Law and Religion in a Secular Age
Imprint: Catholic University of America Press
Law and Religion in a Secular Age seeks to restore the connection between spirituality and justice, religion and law, theology and jurisprudence, and natural law and positive law by building a new bridge suitable for pluralistic societies in the secular age. The author argues for a multidimensional view of reality that includes legal, political, moral, and spiritual dimensions of human nature and society. Each of these dimensions of life needs to recognize the existence, influence, and function of the others, which act as a filter or check on the excesses of each other. This multidimensionality of reality clarifies why no legal theory can fully account for law from the legal dimension alone, just as no moral theory makes perfect sense of morality from the moral dimension—and, for that matter, nothing in physics can fully interpret the physical dimension of reality. The premises of a legal system cannot be fully explained by the legal dimension alone because the fundamental conditions and qualities of justice, freedom, and dignity touch all the dimensions of reality in which the human person acts, including the moral and the spiritual, not just the legal. Building on this multidimensional theory of reality, the author explores the core differences and the essential interconnections between law, morality, religion, and spirituality and some of the legal implications of these connections.

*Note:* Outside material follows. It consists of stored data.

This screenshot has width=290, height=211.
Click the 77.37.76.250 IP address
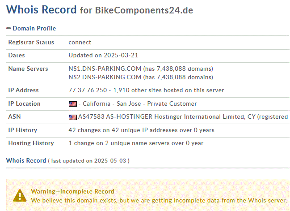[x=88, y=90]
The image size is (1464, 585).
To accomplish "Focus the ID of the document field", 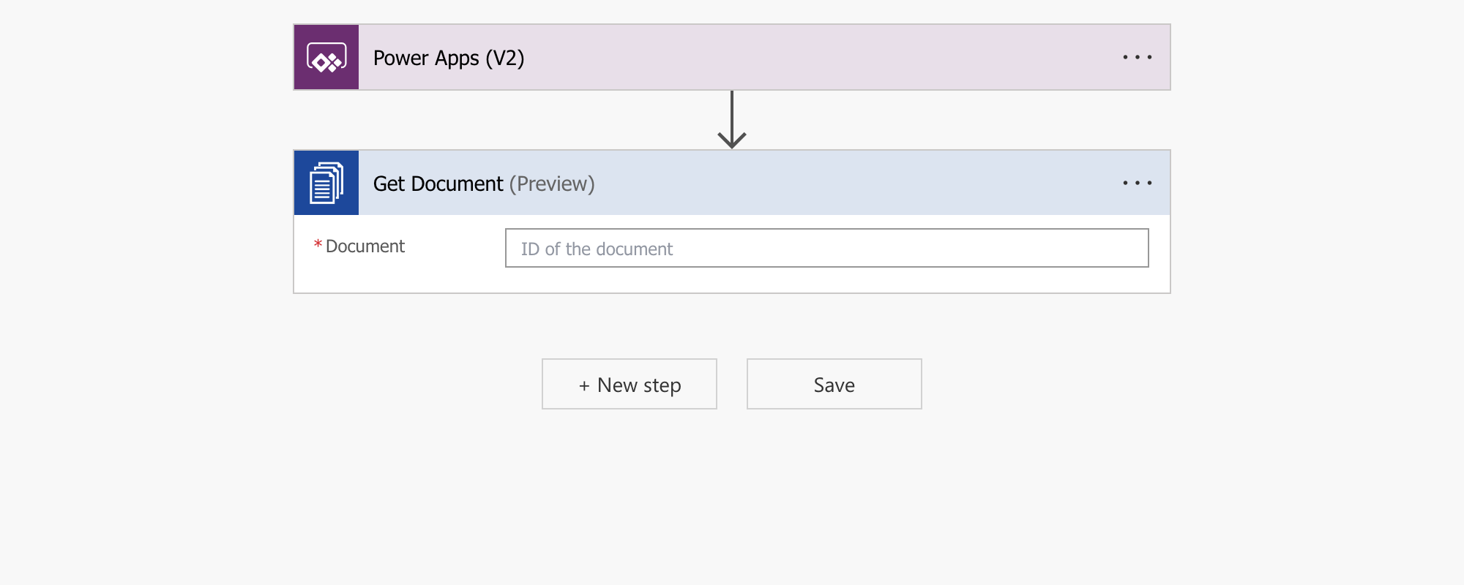I will pos(826,249).
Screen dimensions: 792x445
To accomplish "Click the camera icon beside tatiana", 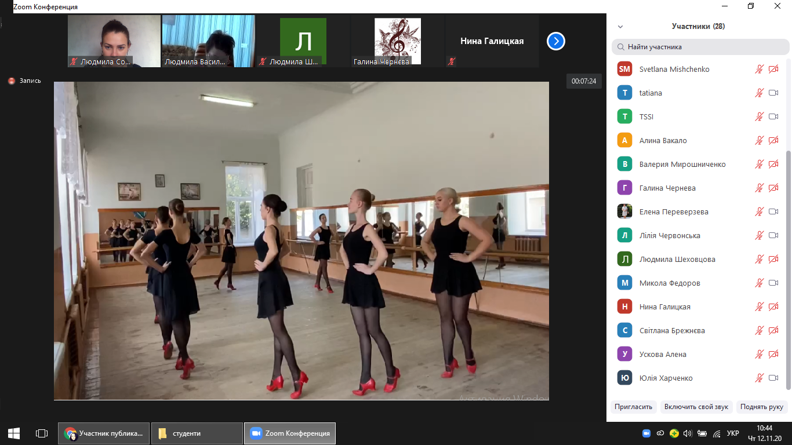I will pos(773,93).
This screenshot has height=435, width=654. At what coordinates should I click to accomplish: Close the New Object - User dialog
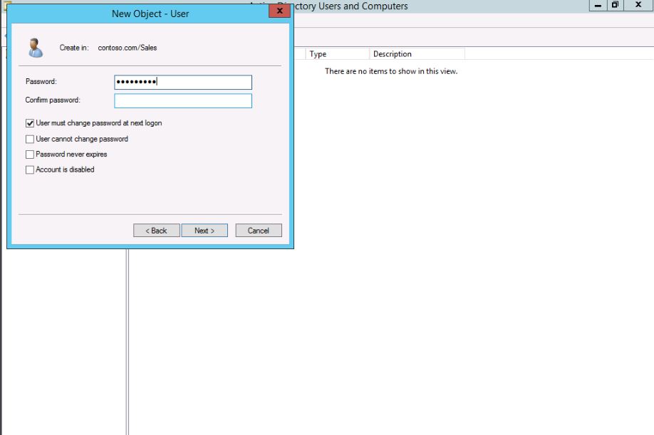279,12
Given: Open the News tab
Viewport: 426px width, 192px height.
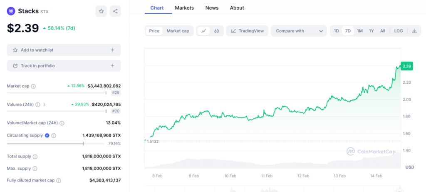Looking at the screenshot, I should [212, 8].
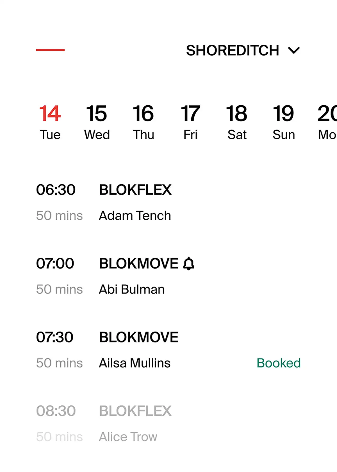Open the 07:00 BLOKMOVE class
Image resolution: width=337 pixels, height=472 pixels.
pyautogui.click(x=138, y=264)
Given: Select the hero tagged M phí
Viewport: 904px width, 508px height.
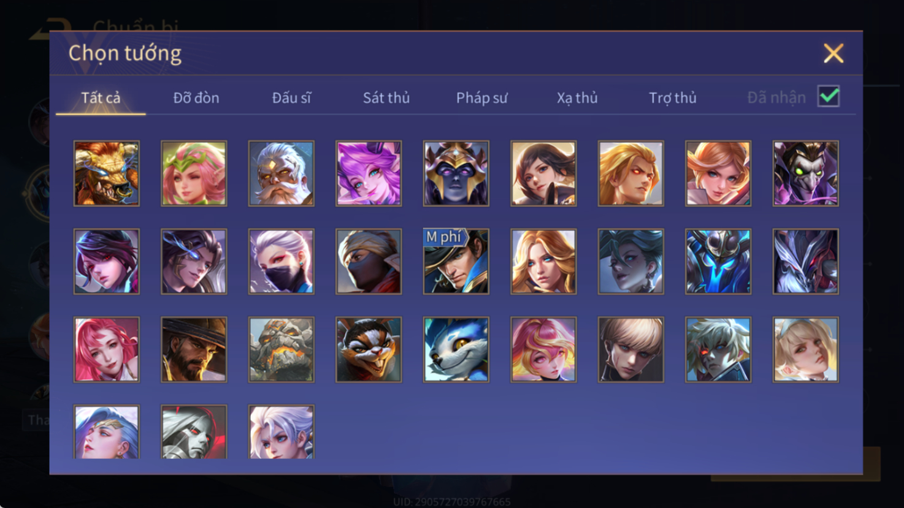Looking at the screenshot, I should click(456, 262).
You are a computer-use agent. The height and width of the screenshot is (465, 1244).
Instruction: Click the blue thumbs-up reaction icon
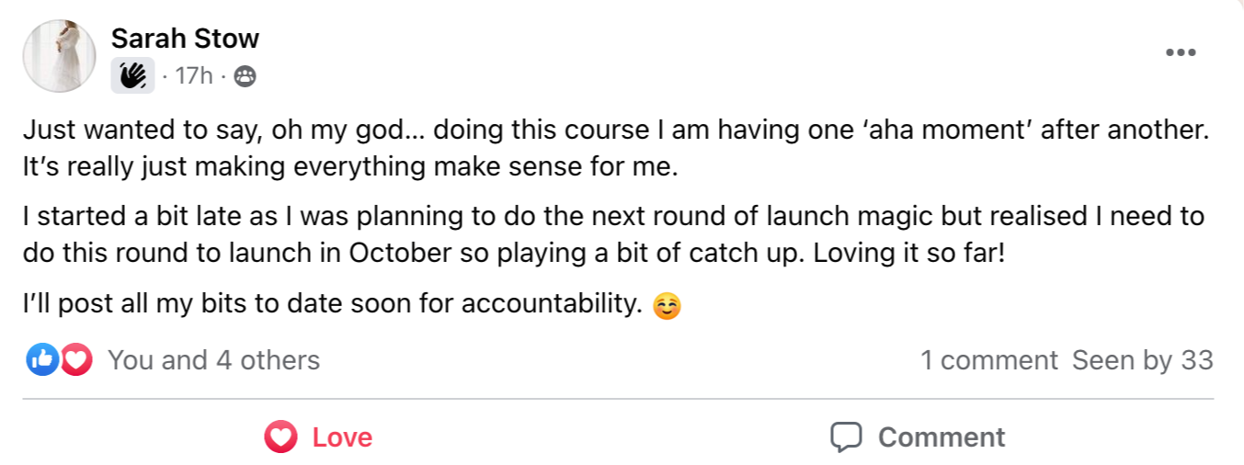pos(41,360)
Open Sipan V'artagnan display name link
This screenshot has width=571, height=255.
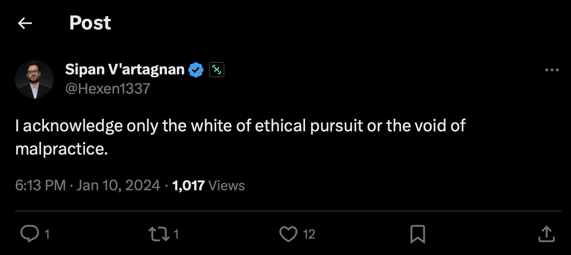pos(125,70)
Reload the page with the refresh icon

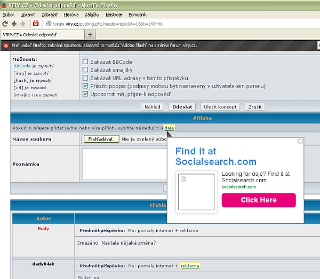point(5,24)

Rafael Domingo reminds readers of the vital role of religion in shaping the conceptual framework of Western legal systems, underscores the spirit of Christianity that inspired legal institutions, principles, and values, and recalls the contributions of specific Christian jurists as central figures for the development of justice in society.
Law and Religion in a Secular Age aims to be a valuable antidote against the dominant legal positivism that has cornered public morality, the defiant secularism that has marginalized religion, and any other legal doctrine that diminishes the spiritual dimension of law and justice.
Rafael Domingo is the Alvaro d'Ors Professor of Law at the University of Navarra, Spain.
"These essays, born of Rafael Domingo’s long reflection on religion and society, are a precious contribution to the study of the cultural conditions required for the maintenance of a healthy pluralistic polity. They are both an education on liberalism’s debt to religion and a caution against neglecting the seedbeds of civic virtue."
~Mary Ann Glendon, Learned Hand Professor emerita, Harvard University
"Domingo’s scholarship is amazing and daunting! He displays clever reasoning alongside deep and long historical knowledge of particular figures and periods in history, alongside philosophical and theological knowledge. Through reason and historical examples Domingo makes the case that the law has to at least make room for/accommodate/acknowledge human beings’ longing for and relationship with the divine. I haven’t read another current scholar making these arguments."
~Helen Alvaré, author of Religious Freedom after the Sexual Revolution: A Catholic Guide
"The world of scholarship in law and religion is once again much indebted to Rafael Domingo, who in this excellent volume provides such rich, wise, and thought-provoking insights into the vital role which Christianity and its disciples have played and continue to play in the molding of laws and legal thinking across a wide range of important contexts, pressure-points, and issues."
~Norman Doe, Centre for Law and Religion, Cardiff University
"In this wide-ranging and thought-provoking work, Professor Domingo demonstrates the creative potential of taking a theocentric approach to law. He presents us with an important account of law’s place in a multidimensional conception of reality which requires us to pay attention to the spirituality of law rooted in theological virtues of love, communion and gift. This leads him to argue powerfully against contemporary reductionist trends in the theory of religious liberty and to offer new and illuminating perspectives on natural law theory, international law and canon law. Finally, and unusually, he shows how such an approach towards law has come to be embodied in the life and work of Christian legal scholars past and present. This work will intrigue and inspire scholars of law and religion for many years to come."
~Julian Rivers, University of Bristol Law School
"Rafael Domingo is a treasure, and out of his vast storehouse of knowledge he has given us a rich and complex argument about the development of the Western legal tradition, its theological underpinnings, and the need to restore the dialogue between theology and law. In part a withering critique of legal positivism, in part a sustained case for an enriched conception of the role of religion and religious liberty in the public sphere, in part an introduction to the whole broad sweep of Catholic and Western legal theory, this is a powerful, multifaceted and deeply learned book."